Người đăng: Unknown on Thứ Sáu, 12 tháng 7, 2013

I haven’t seen the book, Wally Wood Strange Worlds of Science Fiction, but I understand it reprints this 1952 Avon one-shot, Flying Saucers. It's a tale that I’ve seen reprinted elsewhere, also. You may have seen it. I don’t know about you, but when it comes to Wood, even if I’ve seen it before, I want to look at it again.

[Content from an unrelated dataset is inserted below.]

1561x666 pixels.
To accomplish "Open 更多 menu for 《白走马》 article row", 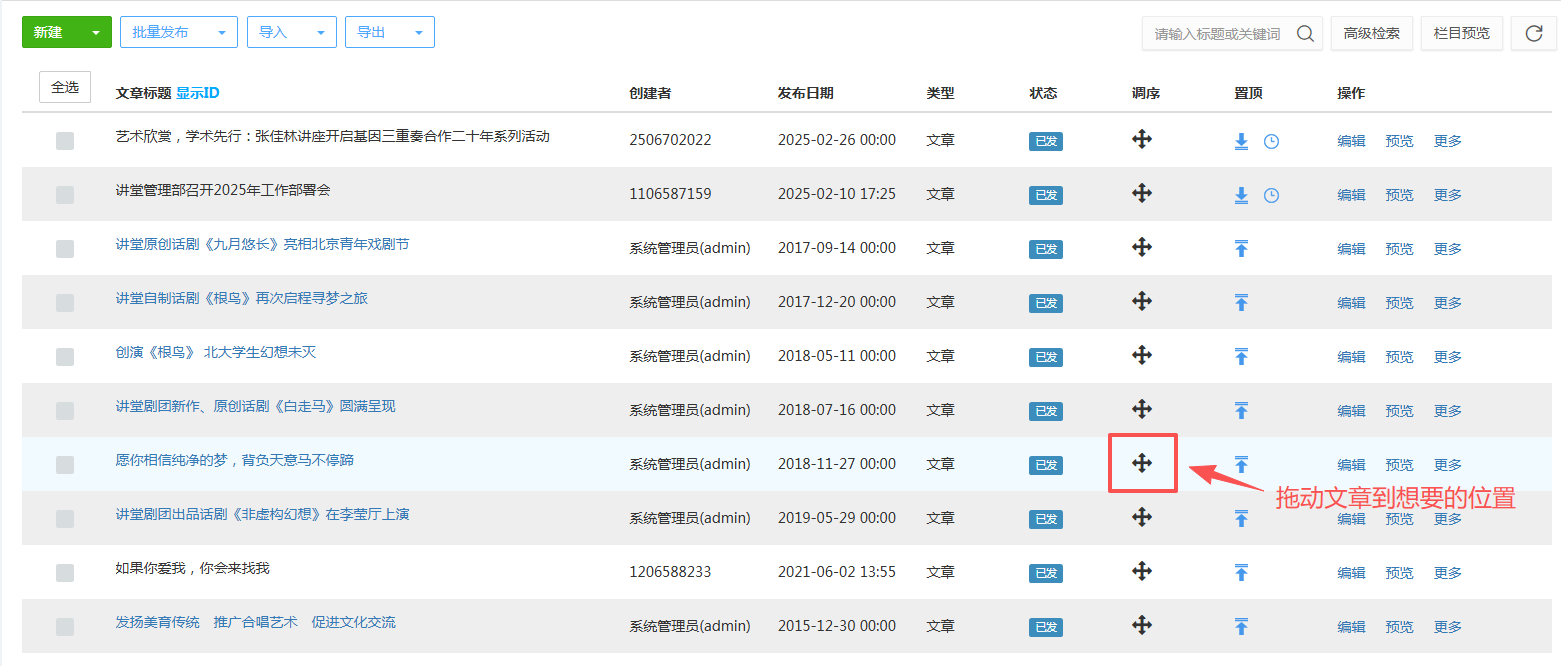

The story takes me back to the early fifties and speculation about the phenomenon of UFOs, then called flying saucers. The stories took flight (ho-ho) in 1947, when Kenneth Arnold, a salesman who piloted his own small airplane, spotted flying objects over the Cascade Mountains in Washington. The truth of what people are seeing has been up in the air (ho-ho-ho) ever since. It’s one of those fascinating enigmas that human beings lock onto, and has been the stuff of speculation and fiction ever since. The Avon comic reminds me of some of the things I read when I was a kid, and anxious to know what all the hubbub was about. There were many books and articles, and many of them gave their version of the “truth” about flying saucers. A few of the many “truths” I read:

The craft were piloted by beings from another world for the purposes of invasion, stealing our water or natural resources, protecting us from ourselves and our nuclear weaponry, or they were one of the lost tribes of Israel. Or flying saucers were not interplanetary: they were developed by the Nazis during World War II, or by the Russians, or secret weapons developed by our own country...

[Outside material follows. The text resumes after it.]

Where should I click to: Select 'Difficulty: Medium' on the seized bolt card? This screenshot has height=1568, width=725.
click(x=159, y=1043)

You could just about pick any theory and if it fit into your mindset you could claim it was the real secret of the flying saucers. All of the conflicting theories had their effect on me and the result was I quit reading them. If a UFO lands in the park close to my house and something alien steps out I'll believe. Until then I’ll just let fun stories like this entertain me without straining my brain.

The cover is credited to Gene Fawcette.